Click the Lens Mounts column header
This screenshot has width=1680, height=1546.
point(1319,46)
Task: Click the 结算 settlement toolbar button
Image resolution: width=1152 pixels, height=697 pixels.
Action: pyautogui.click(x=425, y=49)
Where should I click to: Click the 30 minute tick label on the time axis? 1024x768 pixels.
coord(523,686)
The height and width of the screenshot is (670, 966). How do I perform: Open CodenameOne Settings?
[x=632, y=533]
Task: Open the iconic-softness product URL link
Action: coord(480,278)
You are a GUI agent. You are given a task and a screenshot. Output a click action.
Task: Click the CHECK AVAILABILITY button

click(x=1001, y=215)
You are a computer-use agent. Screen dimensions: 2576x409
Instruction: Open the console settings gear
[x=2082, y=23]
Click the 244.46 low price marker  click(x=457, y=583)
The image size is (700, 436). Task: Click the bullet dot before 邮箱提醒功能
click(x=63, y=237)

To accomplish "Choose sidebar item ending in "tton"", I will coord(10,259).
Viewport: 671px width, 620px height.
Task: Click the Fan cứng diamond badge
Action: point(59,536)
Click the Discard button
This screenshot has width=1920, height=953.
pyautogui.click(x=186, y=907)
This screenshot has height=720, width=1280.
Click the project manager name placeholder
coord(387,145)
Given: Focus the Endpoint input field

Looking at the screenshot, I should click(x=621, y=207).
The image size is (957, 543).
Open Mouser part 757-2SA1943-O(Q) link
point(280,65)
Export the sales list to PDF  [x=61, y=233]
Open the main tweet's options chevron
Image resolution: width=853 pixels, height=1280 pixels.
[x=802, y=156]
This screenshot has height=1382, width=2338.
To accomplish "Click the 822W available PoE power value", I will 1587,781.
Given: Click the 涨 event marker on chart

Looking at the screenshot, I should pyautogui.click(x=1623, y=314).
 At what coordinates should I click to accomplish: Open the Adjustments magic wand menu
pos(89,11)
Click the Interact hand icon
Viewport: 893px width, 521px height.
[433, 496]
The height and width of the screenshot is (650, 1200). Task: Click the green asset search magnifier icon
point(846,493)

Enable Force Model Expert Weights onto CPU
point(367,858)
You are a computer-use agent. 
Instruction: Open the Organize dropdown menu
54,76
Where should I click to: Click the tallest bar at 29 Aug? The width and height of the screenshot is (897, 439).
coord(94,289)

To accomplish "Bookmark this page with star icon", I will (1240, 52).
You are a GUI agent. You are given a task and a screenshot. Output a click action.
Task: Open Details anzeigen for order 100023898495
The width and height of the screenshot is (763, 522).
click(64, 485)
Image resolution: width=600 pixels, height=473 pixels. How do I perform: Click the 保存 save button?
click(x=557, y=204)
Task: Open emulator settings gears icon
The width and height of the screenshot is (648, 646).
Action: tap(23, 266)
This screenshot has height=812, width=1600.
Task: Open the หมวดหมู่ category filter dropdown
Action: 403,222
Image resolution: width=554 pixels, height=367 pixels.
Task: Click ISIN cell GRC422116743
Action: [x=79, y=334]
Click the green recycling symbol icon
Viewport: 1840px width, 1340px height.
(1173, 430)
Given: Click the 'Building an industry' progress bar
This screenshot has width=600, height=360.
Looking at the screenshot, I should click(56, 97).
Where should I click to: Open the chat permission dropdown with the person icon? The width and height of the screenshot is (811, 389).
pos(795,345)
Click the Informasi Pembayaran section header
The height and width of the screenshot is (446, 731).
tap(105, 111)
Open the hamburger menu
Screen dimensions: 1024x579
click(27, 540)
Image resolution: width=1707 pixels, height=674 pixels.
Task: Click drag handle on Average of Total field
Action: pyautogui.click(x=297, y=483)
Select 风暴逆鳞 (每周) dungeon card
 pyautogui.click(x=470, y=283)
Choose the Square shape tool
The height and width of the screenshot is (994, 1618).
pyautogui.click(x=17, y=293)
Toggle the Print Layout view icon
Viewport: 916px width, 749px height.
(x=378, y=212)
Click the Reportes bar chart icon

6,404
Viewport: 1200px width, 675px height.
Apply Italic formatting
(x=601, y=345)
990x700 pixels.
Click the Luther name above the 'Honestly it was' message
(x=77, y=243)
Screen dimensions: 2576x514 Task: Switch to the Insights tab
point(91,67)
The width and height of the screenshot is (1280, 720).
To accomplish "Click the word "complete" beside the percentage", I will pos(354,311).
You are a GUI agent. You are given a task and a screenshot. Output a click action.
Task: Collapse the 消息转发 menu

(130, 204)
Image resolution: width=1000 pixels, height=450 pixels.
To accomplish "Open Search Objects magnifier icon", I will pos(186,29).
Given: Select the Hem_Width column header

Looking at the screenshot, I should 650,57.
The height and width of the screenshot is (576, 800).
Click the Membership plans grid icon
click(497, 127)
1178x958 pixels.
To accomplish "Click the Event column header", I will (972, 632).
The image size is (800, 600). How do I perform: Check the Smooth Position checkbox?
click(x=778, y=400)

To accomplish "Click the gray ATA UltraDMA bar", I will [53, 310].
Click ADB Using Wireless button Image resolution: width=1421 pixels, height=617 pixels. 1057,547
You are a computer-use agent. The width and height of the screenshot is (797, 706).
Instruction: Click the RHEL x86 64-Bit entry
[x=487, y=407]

__Aim of the task__:
From the listing above, repeat exactly the lines starting at the line that includes "This screenshot has height=720, width=1280." and ending at the line that includes "Click the Interact hand icon", with nothing outside that span.

__Exercise result__:
This screenshot has height=720, width=1280.
Click the project manager name placeholder
coord(387,145)
Given: Focus the Endpoint input field

Looking at the screenshot, I should click(x=621, y=207).
The image size is (957, 543).
Open Mouser part 757-2SA1943-O(Q) link
point(280,65)
Export the sales list to PDF  [x=61, y=233]
Open the main tweet's options chevron
Image resolution: width=853 pixels, height=1280 pixels.
[x=802, y=156]
This screenshot has height=1382, width=2338.
To accomplish "Click the 822W available PoE power value", I will 1587,781.
Given: Click the 涨 event marker on chart

Looking at the screenshot, I should pyautogui.click(x=1623, y=314).
 At what coordinates should I click to accomplish: Open the Adjustments magic wand menu
pos(89,11)
Click the Interact hand icon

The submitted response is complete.